▶ WHAT THE TASK ASKS
Everything from the first line below through the line with "Task: Click the Internet" is to be transcribed exactly, and nothing past it.

*** Block opens ***

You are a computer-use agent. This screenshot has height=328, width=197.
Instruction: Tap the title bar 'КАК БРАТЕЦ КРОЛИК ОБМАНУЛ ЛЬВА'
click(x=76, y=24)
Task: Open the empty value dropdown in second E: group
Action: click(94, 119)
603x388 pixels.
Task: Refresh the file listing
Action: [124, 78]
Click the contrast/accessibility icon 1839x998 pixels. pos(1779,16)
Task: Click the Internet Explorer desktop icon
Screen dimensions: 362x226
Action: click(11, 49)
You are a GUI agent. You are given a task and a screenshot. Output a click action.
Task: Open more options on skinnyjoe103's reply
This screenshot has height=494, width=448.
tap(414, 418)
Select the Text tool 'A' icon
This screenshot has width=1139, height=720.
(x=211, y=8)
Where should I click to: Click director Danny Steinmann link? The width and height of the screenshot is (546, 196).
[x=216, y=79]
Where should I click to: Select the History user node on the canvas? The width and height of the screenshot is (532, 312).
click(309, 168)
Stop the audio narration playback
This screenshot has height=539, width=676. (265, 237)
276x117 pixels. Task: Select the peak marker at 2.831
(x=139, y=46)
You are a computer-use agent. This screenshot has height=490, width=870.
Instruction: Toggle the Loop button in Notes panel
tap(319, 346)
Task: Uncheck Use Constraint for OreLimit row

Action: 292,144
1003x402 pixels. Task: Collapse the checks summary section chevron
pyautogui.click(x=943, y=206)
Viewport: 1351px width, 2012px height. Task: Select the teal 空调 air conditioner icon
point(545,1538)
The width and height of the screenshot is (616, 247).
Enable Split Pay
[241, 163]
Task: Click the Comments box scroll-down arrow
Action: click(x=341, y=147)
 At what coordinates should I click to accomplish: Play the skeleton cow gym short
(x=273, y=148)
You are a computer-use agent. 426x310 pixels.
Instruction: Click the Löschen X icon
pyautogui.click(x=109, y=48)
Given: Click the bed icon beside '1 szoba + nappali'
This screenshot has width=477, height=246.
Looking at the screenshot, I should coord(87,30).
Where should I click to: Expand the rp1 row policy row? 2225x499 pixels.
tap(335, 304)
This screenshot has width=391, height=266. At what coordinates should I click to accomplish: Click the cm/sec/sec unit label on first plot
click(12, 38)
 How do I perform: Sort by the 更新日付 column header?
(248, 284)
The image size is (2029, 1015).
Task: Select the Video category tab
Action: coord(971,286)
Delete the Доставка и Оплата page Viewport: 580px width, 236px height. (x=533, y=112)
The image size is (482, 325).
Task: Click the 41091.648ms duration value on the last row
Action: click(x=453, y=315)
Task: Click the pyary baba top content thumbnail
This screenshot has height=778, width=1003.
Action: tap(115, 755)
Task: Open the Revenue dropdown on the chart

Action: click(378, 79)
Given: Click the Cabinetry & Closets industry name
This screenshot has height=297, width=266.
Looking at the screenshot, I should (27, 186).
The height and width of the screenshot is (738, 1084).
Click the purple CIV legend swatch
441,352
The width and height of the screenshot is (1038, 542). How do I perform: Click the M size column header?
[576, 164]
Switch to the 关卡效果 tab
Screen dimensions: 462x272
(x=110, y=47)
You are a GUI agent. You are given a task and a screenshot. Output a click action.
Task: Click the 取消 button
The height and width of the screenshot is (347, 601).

*** Block closes ***

▶ TASK RESULT
You are a computer-use agent. This screenshot has height=328, width=197.
Instruction: Tap the title bar 'КАК БРАТЕЦ КРОЛИК ОБМАНУЛ ЛЬВА'
click(x=76, y=24)
Task: Open the empty value dropdown in second E: group
Action: click(94, 119)
603x388 pixels.
Task: Refresh the file listing
Action: [124, 78]
Click the contrast/accessibility icon 1839x998 pixels. pos(1779,16)
Task: Click the Internet Explorer desktop icon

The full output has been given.